Whether complaints are upheld or not, the Fos’s annual review certainly highlights a need to help consumers understand the protection they take out and, in particular, the conditions attached to claims. 

Already the industry is taking a number of positive steps. As well as awareness campaigns such as Seven Families, insurers are also seeking to make their claims statistics more meaningful. A good example of this is Aviva’s Individual Protection Claims report, which goes into more detail about why claims were declined.

Annual statements can also help to increase consumer awareness of their cover. These outline the level of cover they have in place, the plan’s term and end date, and monthly premium information.

Unfortunately, while these are commonplace for investments and pensions, only a handful of providers produce them for protection products. Among those that do is Zurich, which has sent statements out since 2007, with more than 700,000 policyholders receiving them each year. 

As well as the standard policy information outlined above, its statements include details of additional plan benefits such as children’s critical illness benefit, which is often overlooked, but provides up to £25,000 of cover; and information about any trust arrangements. 

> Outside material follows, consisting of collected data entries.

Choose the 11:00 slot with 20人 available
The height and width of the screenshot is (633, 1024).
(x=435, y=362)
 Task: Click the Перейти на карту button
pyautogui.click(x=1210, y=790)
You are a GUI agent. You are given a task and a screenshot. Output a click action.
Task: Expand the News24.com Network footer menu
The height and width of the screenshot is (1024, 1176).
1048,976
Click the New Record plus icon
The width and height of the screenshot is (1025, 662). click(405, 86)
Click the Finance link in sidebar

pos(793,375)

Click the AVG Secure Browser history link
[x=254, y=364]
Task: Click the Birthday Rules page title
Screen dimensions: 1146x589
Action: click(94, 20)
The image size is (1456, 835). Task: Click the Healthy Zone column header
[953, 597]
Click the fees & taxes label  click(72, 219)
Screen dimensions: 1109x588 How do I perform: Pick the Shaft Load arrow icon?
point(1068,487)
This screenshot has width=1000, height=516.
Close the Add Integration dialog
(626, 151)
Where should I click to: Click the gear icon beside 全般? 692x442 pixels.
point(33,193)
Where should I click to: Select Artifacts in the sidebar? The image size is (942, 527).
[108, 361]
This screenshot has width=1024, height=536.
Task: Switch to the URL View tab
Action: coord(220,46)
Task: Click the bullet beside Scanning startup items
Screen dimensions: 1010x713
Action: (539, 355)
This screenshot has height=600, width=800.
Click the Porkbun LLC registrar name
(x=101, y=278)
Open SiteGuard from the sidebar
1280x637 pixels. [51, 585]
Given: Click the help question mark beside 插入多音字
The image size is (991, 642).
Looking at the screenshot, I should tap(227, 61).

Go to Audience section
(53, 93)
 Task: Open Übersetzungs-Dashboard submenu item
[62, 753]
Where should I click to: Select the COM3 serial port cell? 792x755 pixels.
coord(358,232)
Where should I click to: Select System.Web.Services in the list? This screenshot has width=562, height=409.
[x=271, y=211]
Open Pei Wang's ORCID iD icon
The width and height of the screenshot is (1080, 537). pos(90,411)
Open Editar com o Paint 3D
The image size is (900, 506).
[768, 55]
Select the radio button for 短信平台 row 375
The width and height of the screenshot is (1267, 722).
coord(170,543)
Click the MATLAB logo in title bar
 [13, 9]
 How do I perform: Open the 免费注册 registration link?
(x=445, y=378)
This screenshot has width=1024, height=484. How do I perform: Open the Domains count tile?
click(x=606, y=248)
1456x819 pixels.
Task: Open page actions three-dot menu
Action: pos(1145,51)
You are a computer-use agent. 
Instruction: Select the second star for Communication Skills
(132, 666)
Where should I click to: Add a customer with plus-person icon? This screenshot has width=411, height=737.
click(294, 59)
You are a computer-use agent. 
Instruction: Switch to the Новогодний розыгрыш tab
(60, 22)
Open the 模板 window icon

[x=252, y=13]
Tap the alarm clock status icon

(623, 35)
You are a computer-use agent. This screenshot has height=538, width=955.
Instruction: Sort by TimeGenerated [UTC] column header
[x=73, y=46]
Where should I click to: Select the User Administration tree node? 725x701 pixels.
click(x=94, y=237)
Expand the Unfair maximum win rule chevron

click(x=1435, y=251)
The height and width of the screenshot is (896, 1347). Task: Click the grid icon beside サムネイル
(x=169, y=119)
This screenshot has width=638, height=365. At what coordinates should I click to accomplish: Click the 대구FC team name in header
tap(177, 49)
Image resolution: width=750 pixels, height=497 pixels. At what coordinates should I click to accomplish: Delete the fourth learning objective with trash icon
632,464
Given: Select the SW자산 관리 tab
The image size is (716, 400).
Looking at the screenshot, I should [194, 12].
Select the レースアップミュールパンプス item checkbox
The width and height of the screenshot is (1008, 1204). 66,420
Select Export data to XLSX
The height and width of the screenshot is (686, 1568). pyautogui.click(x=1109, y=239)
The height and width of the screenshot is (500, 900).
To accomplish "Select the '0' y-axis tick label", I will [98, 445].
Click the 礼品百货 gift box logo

Peter Hamilton, head of strategic partnerships at Zurich, adds: “These remind customers of the value of their cover, but more importantly encourage them to check it still meets their needs.” 

While Zurich sees the value of providing these statements, Mr Hamilton says there is plenty of resistance, with critics arguing that rather than underlining the value of the policy, it simply serves to remind the policyholder they are paying for cover, increasing the likelihood of it being cancelled. 

He rejects this criticism, and argues: “Many people buy cover, file their policy away and forget about its value and extra benefits. Annual statements can provide a positive reminder of the support available to customers should they need to claim.”

Whether or not other insurers decide to adopt annual statements, or introduce their own means of raising consumer awareness, with the Fos’s annual review highlighting the confusion that exists around protection, more definitely needs to be done.